- _DOCUMENT SECTION_:
───
ParameterExpression enumerator = Expression.Variable(typeof(IEnumerator<int>), "enumerator");
BinaryExpression assignenumerator = Expression.Assign(enumerator, Expression.Call(enumerableExpression, typeof(IEnumerable<int>).GetMethod("GetEnumerator")));


var currentelement = Expression.Parameter(typeof(int), "i");
var callCurrent = Expression.Assign(currentelement, Expression.Property(enumerator, "Current"));

BinaryExpression firstlessequalsecond = Expression.LessThanOrEqual(currentelement, intexpression);

MethodCallExpression movenext = Expression.Call(enumerator, typeof(IEnumerator).GetMethod("MoveNext"));

LabelTarget looplabel = Expression.Label("looplabel");
LabelTarget returnLabel = Expression.Label(typeof(bool), "retval");

      

BlockExpression block = Expression.Block(
        new ParameterExpression[] { 
            localvarnos1, localvarnos2, enumerator, currentelement },
        bexplocalnos1,
        bexplocalnos2,
        assignenumerator,
        Expression.Loop(
            Expression.IfThenElse(
                Expression.NotEqual(movenext, Expression.Constant(false)),
                Expression.Block(
                    callCurrent,
                    Expression.IfThenElse(
                        firstlessequalsecond,
                        Expression.Assign(
                            localvarnos1,
                            Expression.Increment(localvarnos1)),
                        Expression.Assign(
                            localvarnos2,
                            Expression.Increment(localvarnos2)))),
                Expression.Break(looplabel)),
                looplabel),
                Expression.LessThan(localvarnos1, localvarnos2));

Expression<Func<IEnumerable<int>, int, bool>> lambda =
    Expression.Lambda<Func<IEnumerable<int>, int, bool>>(
        block,
        enumerableExpression,
        intexpression);
            

Func<IEnumerable<int>, int, bool> dividesectionmethod = lambda.Compile();

If you see the code above you can see we have actually mimic the process of building the Expression using the Tree.  Lets follow the Steps :

  1. In the first two lines, we declare the ParameterExpression to pass IEnumerable<int> and int as argument. We call them as x and y.
───
- _GIVEN DATA_:

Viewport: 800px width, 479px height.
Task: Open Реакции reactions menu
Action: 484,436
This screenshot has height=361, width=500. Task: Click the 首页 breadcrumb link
───
- _WORK TO DO_:
#1 In two sentences, sum up the expression tree walkthrough.
#2 Extend the expression tree walkthrough, picking up after its last sentence.
The data has nothing to do with what you're asked to do.

- _RESULTS OF THE TASKS_:
#1 The walkthrough's code builds a block expression that loops over an integer enumerator and compares each current element with an int expression. It increments localvarnos1 when the element is less than or equal to it and localvarnos2 otherwise, exits the loop when MoveNext returns false, and ends by checking whether localvarnos1 is less than localvarnos2, with the block wrapped in a lambda that is compiled into dividesectionmethod before a step-by-step explanation begins.

#2
    ParameterExpression enumerableExpression = Expression.Parameter(typeof(IEnumerable<int>), "x");
    ParameterExpression intexpression = Expression.Parameter(typeof(int), "y");
    
  2. Next, we declare two objects of nos1 and nos2 and  assigned 0 as initial values. Expression.Constant(0); lets me to define a ConstantExpression which  is eventually assigned to both the variables. 
  3. As you must know, there is no support for foreach in Expression as we do for normal language, we need to use Enumerator to Move each objects in IEnumerable.  We declare a ParameterExpression which we would use later for the loop and assign the IEnumerator that we get by calling GetEnumerator method of IEnumerable.
  4. We define the CurrentElement using the Assignment call to Current property in IEnumerator. 
  5. The MethodCallExpression is used to call a method. We used it to call MoveNext in the Loop. 
Putting all things together : 

So eventually when building the actual expression I would use BlockExpression to define the Expression.Block.  When defining the Block, always remember to specify all the external parameters that you need to use while creating the object.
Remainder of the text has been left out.